ACE2 exhibits protective effects against LPS-induced acute lung injury in mice by inhibiting the LPS-TLR4 pathway

• Published in: Experimental and molecular pathology Vol. 113; p. 104350
• Main Authors: Ye, Rensong, Liu, Zhenwei
• Format: Journal Article
• Language: English
• Published: Netherlands Elsevier Inc 01.04.2020
• Subjects: ACE/Ang II/AT1 axis; ACE2/Ang-(1–7)/mas axis; Acute lung injury; Angiotensin converting enzyme 2; Lipopolysaccharide; LPS-TLR4 pathway; Renin-angiotensin systems; Acute lung injury; Angiotensin converting enzyme 2; LPS-TLR4 pathway; Lipopolysaccharide; Renin-angiotensin systems; ACE2/Ang-(1–7)/mas axis; ACE/Ang II/AT1 axis
• ISSN: 0014-4800; 1096-0945; 1096-0945
• DOI: 10.1016/j.yexmp.2019.104350

This study aimed to investigate the protective effect of angiotensin converting enzyme 2 (ACE2) on lipopolysaccharide (LPS)-induced acute lung injury (ALI).
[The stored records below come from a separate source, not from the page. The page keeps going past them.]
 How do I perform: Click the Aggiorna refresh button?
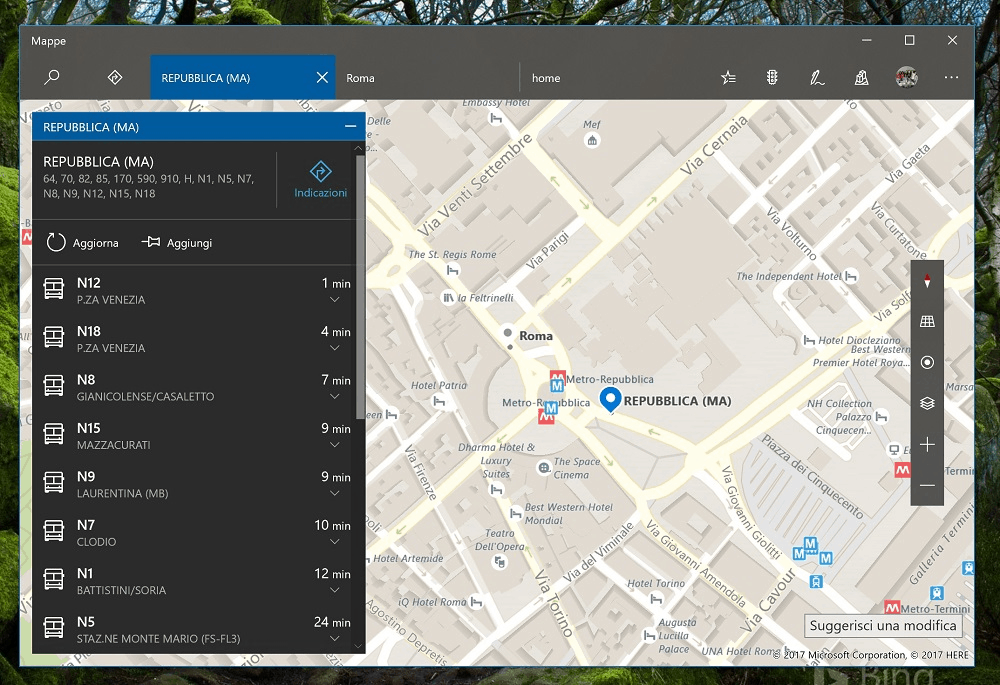83,243
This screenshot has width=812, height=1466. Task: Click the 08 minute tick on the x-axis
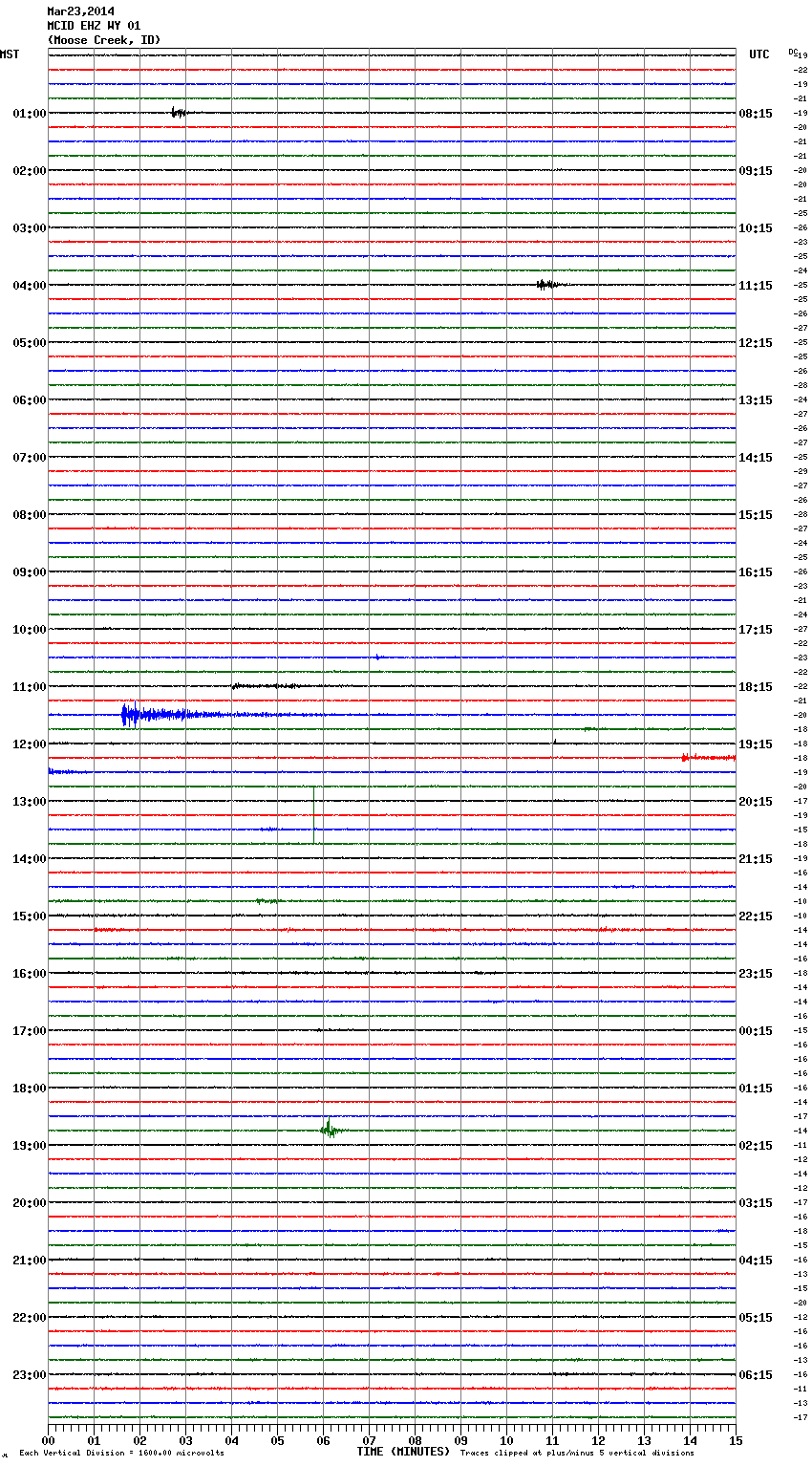point(415,1441)
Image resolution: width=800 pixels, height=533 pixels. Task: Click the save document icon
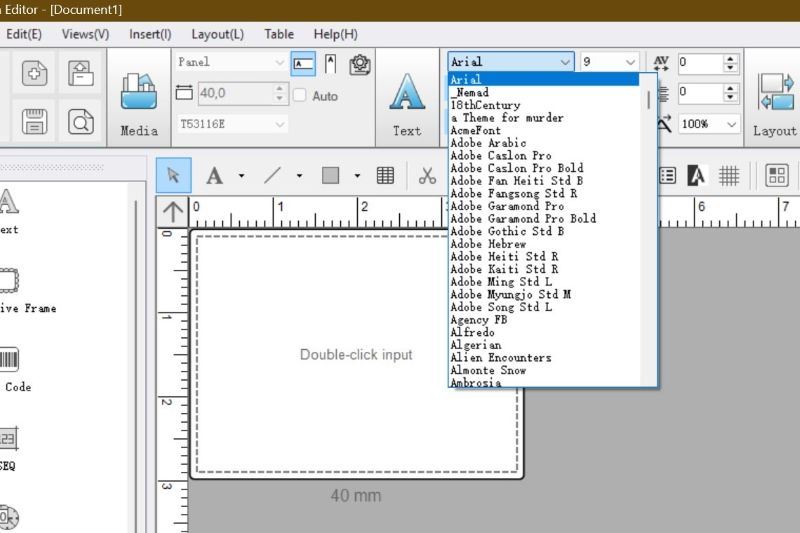[x=34, y=122]
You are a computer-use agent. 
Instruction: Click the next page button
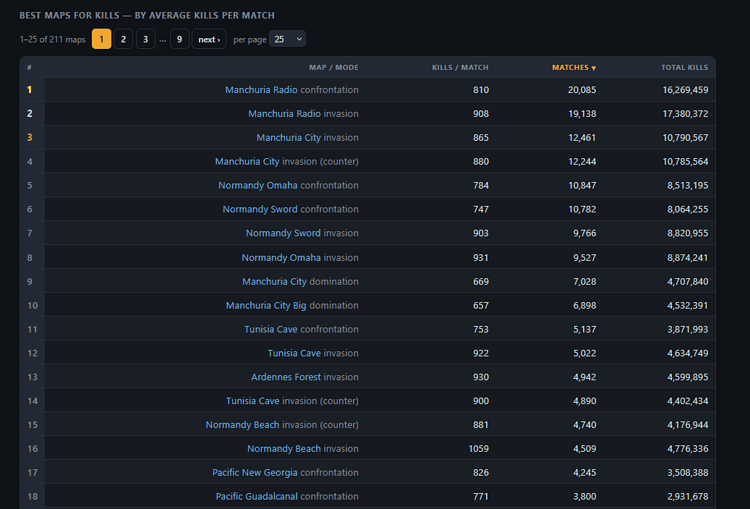209,39
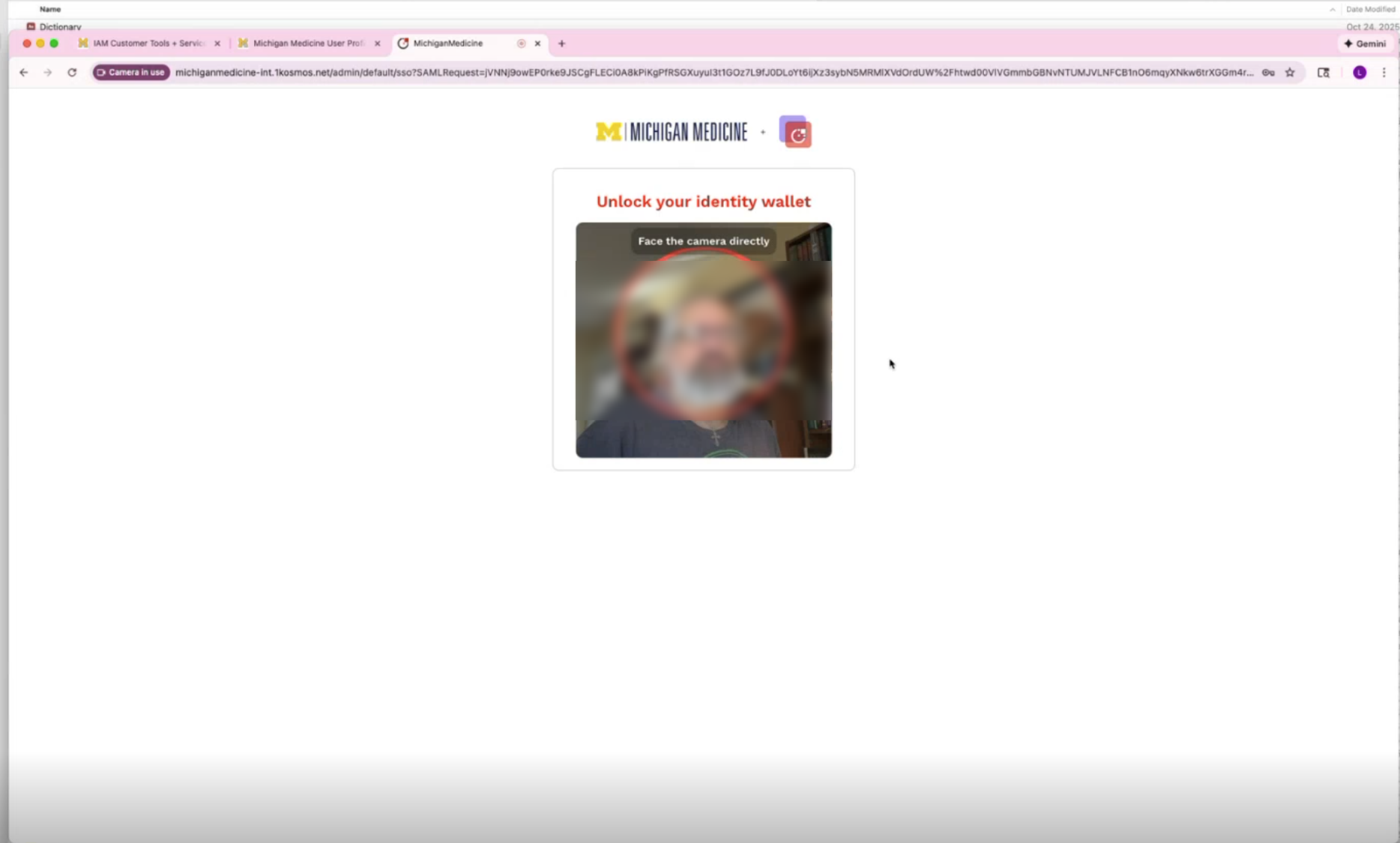Click the browser back arrow

click(x=24, y=73)
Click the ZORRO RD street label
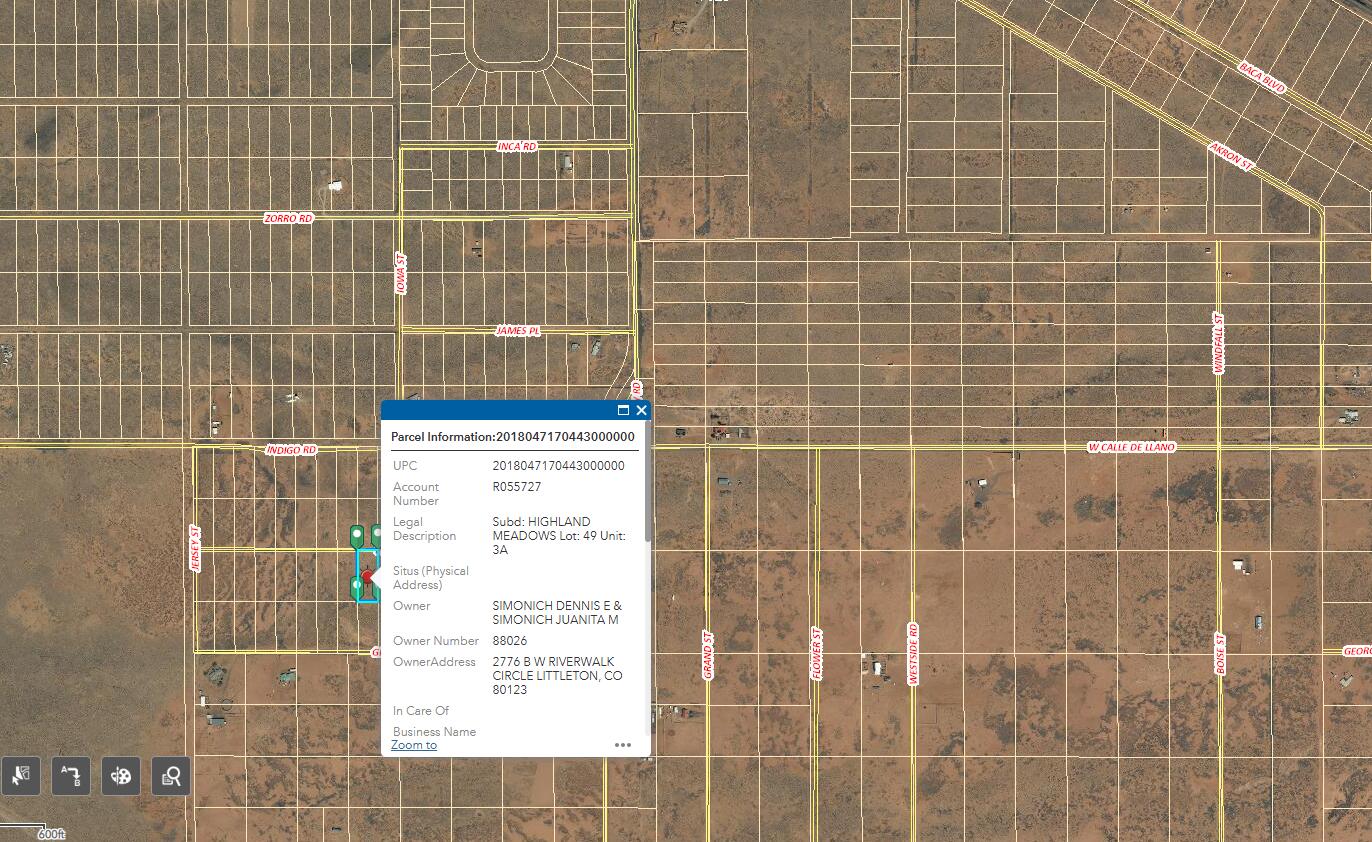 288,218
After generating ALI mouse models by injecting LPS, the levels of ACE2, inflammatory factors, and downstream proteins of the LPS-TLR4 pathway were analyzed. LPS-challenged BEAS-2B cells were established in vitro. Next, a eukaryotic expression vector, pm-ACE2, was constructed and validated. Challenged cells were transfected with pm-ACE2 containing enhanced green fluorescent protein, or they were treated with D-Ala-Ang-(1-7), angiotensin converting enzyme inhibitor (ACEI), angiotensin receptor blocker (ARB) and the LPS-TLR4 pathway inhibitor dimethyl fumarate (DMF) for analysis of how the above factors contribute to ACE2 regulation. Expression of renin, Ang II, ACE and angiotensin II type 1 receptor (AT1R) was subsequently assessed. In the ALI model, mice exhibited decreased expression of ACE2, lung pathological injury, inflammatory injury, and abnormal activation of the LPS-TLR4 pathway. LPS-challenged BEAS-2B cells demonstrated upregulated expression of renin, Ang II, ACE and AT1R. After injection of ACE2, lung function and lung pathological injury were significantly improved, and that effect was accompanied by attenuated inflammation, and inactivation of the LPS-TLR4 pathway. Cell studies showed similar results. The above observations were further enhanced when there was a combined treatment with DMF and pm-ACE2. D-Ala-Ang-(1-7) treatment attenuated the protective effect of ACE2, while ACEI and ARB treatment alleviated LPS-induced pneumonic injury. In conclusion, ACE2 was expressed at low levels in response to LPS-induced ALI. Overexpression of ACE2 regulates the ACE2/Ang-(1-7)/Mas and ACE/Ang II/AT1 axes to maintain dynamic balance of the renin-angiotensin system, and attenuate inflammatory response.